Pixel coordinate grounding data:
□ □ □ □

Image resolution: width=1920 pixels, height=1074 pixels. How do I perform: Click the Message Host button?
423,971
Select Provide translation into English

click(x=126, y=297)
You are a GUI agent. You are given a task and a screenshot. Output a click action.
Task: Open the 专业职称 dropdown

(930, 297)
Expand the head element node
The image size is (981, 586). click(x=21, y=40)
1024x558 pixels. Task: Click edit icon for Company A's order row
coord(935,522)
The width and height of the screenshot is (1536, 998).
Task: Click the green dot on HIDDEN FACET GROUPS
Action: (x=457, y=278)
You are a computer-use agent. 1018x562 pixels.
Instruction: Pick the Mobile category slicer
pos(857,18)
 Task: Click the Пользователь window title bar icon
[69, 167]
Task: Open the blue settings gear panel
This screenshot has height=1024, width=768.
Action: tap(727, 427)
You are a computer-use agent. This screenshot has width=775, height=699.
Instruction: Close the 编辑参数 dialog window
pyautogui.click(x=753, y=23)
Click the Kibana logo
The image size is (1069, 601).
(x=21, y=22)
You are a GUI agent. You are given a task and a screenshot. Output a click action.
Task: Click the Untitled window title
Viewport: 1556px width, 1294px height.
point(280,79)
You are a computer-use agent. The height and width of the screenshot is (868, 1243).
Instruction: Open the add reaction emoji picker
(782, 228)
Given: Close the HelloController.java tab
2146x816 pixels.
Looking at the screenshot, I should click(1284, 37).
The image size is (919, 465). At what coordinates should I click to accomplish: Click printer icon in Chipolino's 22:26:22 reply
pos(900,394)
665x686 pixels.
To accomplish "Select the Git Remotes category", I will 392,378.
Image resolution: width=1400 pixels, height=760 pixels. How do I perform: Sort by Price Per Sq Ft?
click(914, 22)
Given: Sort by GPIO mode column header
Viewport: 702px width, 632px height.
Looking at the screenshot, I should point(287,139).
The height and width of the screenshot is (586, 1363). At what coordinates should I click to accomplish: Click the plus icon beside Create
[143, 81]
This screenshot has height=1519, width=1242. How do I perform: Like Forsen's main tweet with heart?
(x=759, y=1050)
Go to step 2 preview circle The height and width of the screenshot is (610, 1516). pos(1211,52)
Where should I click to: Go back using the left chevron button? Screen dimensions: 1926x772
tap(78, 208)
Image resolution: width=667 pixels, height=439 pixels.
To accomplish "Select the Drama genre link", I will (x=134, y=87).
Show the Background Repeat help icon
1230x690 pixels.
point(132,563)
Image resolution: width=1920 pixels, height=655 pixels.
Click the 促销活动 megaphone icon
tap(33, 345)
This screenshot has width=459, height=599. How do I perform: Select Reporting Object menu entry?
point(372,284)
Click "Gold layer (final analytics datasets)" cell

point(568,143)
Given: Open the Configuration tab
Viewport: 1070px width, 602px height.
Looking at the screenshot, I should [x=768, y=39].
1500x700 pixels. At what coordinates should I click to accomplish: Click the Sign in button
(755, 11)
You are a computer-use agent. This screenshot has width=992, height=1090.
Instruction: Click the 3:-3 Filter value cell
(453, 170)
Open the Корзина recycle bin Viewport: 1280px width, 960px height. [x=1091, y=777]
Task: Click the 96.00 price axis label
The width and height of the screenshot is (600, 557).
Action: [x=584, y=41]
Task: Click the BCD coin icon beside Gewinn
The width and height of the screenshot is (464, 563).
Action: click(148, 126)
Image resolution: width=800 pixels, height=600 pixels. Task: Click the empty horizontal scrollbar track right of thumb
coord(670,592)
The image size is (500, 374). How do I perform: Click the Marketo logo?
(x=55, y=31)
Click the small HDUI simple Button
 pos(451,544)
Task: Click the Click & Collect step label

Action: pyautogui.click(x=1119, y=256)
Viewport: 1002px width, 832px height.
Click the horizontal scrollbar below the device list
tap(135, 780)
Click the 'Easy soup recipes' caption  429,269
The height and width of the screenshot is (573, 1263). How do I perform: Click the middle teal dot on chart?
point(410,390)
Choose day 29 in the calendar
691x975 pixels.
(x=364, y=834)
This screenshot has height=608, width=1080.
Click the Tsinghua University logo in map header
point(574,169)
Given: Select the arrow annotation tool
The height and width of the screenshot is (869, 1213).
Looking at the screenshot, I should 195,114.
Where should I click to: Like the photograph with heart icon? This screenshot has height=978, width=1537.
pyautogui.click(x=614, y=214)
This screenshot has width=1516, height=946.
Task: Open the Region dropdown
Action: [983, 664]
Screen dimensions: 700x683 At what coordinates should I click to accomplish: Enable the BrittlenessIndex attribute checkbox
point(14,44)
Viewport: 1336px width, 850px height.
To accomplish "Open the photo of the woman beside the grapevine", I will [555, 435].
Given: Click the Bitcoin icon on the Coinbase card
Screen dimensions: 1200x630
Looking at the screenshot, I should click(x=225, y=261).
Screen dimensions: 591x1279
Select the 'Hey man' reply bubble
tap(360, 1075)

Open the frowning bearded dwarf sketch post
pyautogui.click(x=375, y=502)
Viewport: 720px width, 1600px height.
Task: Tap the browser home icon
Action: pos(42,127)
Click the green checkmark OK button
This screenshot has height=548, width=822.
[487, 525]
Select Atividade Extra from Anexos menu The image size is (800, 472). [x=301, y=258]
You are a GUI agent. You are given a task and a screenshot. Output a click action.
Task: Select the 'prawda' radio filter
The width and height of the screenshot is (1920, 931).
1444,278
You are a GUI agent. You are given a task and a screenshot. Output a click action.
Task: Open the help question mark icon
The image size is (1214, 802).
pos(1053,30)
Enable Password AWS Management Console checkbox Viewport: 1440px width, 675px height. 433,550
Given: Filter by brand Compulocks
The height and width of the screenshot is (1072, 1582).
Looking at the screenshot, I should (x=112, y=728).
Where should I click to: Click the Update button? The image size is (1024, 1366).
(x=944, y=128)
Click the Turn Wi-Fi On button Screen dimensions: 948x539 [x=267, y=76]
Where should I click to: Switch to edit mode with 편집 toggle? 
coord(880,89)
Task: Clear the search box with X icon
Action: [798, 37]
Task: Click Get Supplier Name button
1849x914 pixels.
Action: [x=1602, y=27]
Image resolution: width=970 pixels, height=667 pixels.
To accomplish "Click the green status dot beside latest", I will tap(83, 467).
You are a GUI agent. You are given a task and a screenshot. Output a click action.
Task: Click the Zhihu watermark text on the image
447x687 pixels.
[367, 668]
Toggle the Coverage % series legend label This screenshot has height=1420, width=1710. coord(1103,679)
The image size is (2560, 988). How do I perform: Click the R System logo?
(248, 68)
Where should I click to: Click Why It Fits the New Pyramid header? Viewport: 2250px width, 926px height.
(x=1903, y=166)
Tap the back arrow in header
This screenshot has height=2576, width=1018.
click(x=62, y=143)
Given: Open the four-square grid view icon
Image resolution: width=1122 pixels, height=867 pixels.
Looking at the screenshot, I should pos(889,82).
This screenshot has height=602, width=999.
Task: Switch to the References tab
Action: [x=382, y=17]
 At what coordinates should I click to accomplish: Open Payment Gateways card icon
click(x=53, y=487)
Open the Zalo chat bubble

□ □ □ □

Try it:
Scan the data for lines with the word "help". Report only how many there are.

Worked solution:
2